Analyzing the Grammar of English

By Richard V. Teschner; Eston E. Evans | Go to book overview

Adverbs, It and There Referentials and
Nonreferentials, and Fronting

Adverbs

There are four major categories of adverbs, a part of speech that grade school textbooks once defined in a flawed and incomplete fashion as [words ending in ly that modify verbs, adjectives, or other adverbs.] The problem with this definition is that not all words ending in ly are adverbs—for example the adjective ugly—and not all adverbs end in ly—for example, tomorrow (I will see him tomorrow), hard (I will work hard), and soon (The job will be done soon). Nevertheless, [ly = adverb] is still a good place to begin a more sophisticated study of the adverb phenomenon.

The four major categories of adverbs are:

Manner adverbs (which typically modify verbs) Manner adverbs always lend themselves to the following paraphrase/restatement: (VERB) in an XXXX manner/way/sense. Here are several examples:

[1] Casimir walked slowly up the hill. (Paraphrase: walked in a slow manner)

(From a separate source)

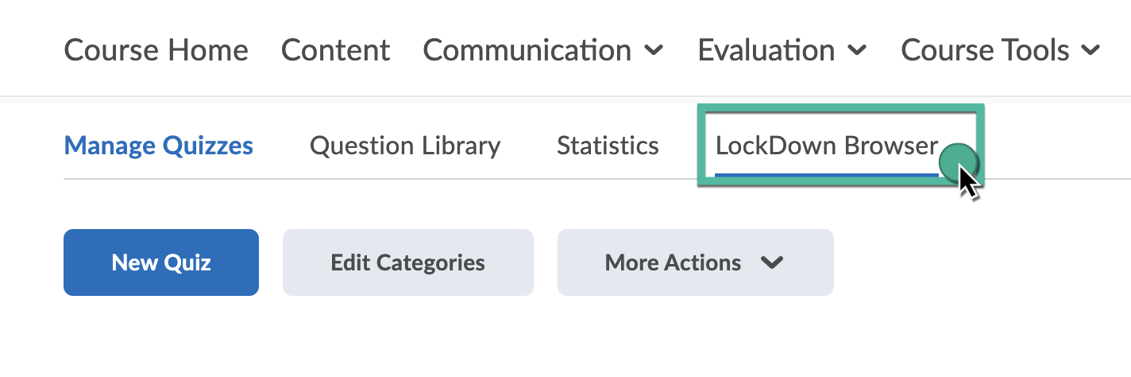Open the More Actions button
The image size is (1131, 377).
pyautogui.click(x=673, y=262)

[2] Gertrude happily cried herself to sleep. (Paraphrase: cried in a happy manner)

[3] The sheep grazed in the meadow lazily. (Paraphrase: >grazed in a lazy manner)

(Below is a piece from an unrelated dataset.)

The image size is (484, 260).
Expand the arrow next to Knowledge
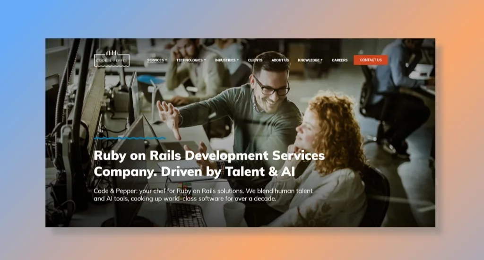[321, 60]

[4] We literally ran out of gas. (Paraphrase: >ran out of gas in a literal sense)

Gradational adverbs (which typically modify adjectives or other adverbs) Gradational adverbs (also called intensifiers) answer the question: To what degree of intensity? Gradational brings to mind a measuring scale and its degrees. Consider the following sentences:

[5] Anne-Marie is very happy. (Question: To what degree is Anne-Marie happy: extremely happy,
slightly happy, sort of happy, very happy… ?)

[6] Jean-Pierre was somewhat glad to see us. (Question: To what degree was Jean-Pierre glad to see
us: to a moderate degree (somewhat), to an extreme degree (tremendously)… ?)

Since gradational adverbs typically modify adjectives or other adverbs, another way to prove whether a given adverb is gradational is to ask: Does the clause in which it appears contain another adverb? an adjective? If so, then does the suspected gradational adverb say something about the degree of that adjective or other adverb?